Cuando faltan cronopios

Crónicas de ciertos amigos que llegué a conocer


lunes
  Los detectives

«Las condiciones mentales que pueden considerarse como analíticas son, en sí mismas, de difícil análisis. Las consideramos tan sólo por sus efectos. De ellas conocemos, entre otras cosas, que son siempre, para el que las posee, cuando se poseen en grado extraordinario, una fuente de vivísimos goces. Del mismo modo que el hombre fuerte disfruta con su habilidad física, deleitándose en ciertos ejercicios que ponen en acción sus músculos, el analista goza con esa actividad intelectual que se ejerce en el hecho de desentrañar. Consigue satisfacción hasta de las más triviales ocupaciones que ponen en juego su talento.»

Estas frases con las que comienza Los crímenes de la Rue Morgue son casi una declaración de principios. Las dice el narrador anónimo de las hazañas intelectuales de C. Auguste Dupin y van a marcar a generaciones de detectives, cuyo gusto por la deducción los conducirá a la fama.

Siendo Dupin el padre de todos los detectives, no es el que más fama ha alcanzado. Digamos, no obstante que las noticias que tenemos sobre su existencia son escasas. Sabemos que se trata de un joven caballero procedente de una familia ilustre venida a menos. Sabemos que esta caída social y económica le indujo a retirarse de la vida y a cultivar la mente como una forma digna de sobrellevar su desgracia. Lo encontramos por primera vez en una librería de la calle Montmartre, en París, y a partir de ese momento su personalidad, en lugar de abrirse, se vuelve más misteriosa. Habla poco y parece carecer de las emociones que atormentan o alegran la vida del resto de los humanos. Su gusto por la ciencia y por la deducción han hecho de él una máquina pensante que convierte toda la información recibida a través de los orificios de los ojos y de los oídos en un proceso analítico en el que ya no queda espacio para los sentimientos. Esa información, elaborada en el interior de un cerebro complejo y ordenado, es devuelta a través de otro orificio, el de la boca, con la misma precisión con la que un ordenador bien programado nos daría la resolución de un enigma. Tal vez ha sido por semejante postura ante la vida por lo que su figura ha despertado el interés no sólo de los escritores que después pretendieron imitarle, sino de filósofos ilustres.

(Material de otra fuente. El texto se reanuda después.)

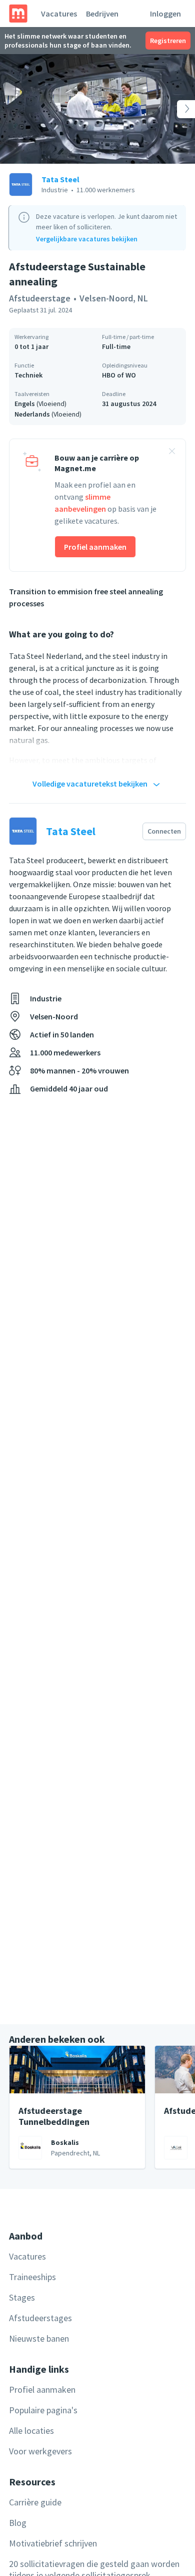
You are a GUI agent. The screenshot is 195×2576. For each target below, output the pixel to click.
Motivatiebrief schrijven (53, 2543)
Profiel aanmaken (95, 547)
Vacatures (59, 14)
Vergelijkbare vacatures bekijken (87, 238)
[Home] (18, 13)
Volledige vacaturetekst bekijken (90, 784)
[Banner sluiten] (172, 452)
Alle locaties (31, 2430)
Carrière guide (35, 2502)
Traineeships (32, 2277)
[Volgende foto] (175, 109)
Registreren (168, 40)
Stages (22, 2297)
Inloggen (165, 14)
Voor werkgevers (40, 2451)
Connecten (164, 831)
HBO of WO (119, 375)
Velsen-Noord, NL (114, 298)
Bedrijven (102, 14)
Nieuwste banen (39, 2338)
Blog (17, 2522)
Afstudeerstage (39, 298)
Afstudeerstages (40, 2318)
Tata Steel (61, 179)
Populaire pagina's (43, 2410)
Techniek (28, 375)
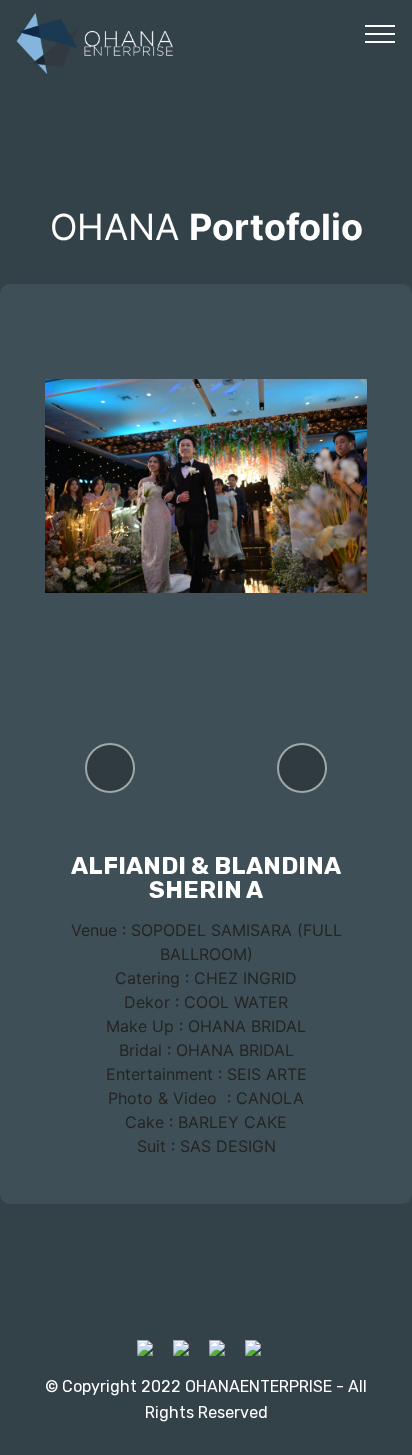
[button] (110, 768)
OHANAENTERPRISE (258, 1386)
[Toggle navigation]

Así, por ejemplo, Jacques Lacan, considerado como una de las máximas figuras en el campo del psicoanálisis moderno, ha dedicado a La carta robada un complejo estudio en el que identifica la figura de Dupin con la del psicoanalista.

Tampoco Sherlock Holmes pudo escapar a la atracción ejercida por este personaje misterioso y frío, cuando en una de las novelas en las que interviene lo saca a relucir, aunque sólo sea para criticarlo. De Sherlock Holmes, sin embargo, sabemos muchas más cosas. Ha tenido innumerables biógrafos y, si hiciésemos una encuesta, muchas personas sabrían decirnos algo de su vida, aunque desconocieran por completo la personalidad de su creador, Conan Doyle.

Vivía Sherlock Holmes con el doctor Watson en el 221 de Baker Street; había nacido el 6 de enero de 1854 y llegó a ser Caballero de la Legión de Honor. Con Holmes el detective se humaniza sin que por eso pierda un ápice del carácter analítico de que hacen gala estos investigadores. A lo largo de los relatos en los que aparece nos es posible ver algunos de los rasgos más característicos de su personalidad, como su manía por el orden, puestos de manifiesto en las escenas de la vida cotidiana a las que Conan Doyle nos permite asistir.

De los detectives citados, ninguno de ellos pertenece a la policía y ninguno de ellos toma sobre sí la responsabilidad de prestigiar esta institución. La relación de estos seres con la policía suele ser de competencia y desconfianza mutua.

En algunos casos, incluso, la policía oficial es sometida a duras críticas por su ineficacia, que contrasta con los grandes medios de que dispone para la represión del mal.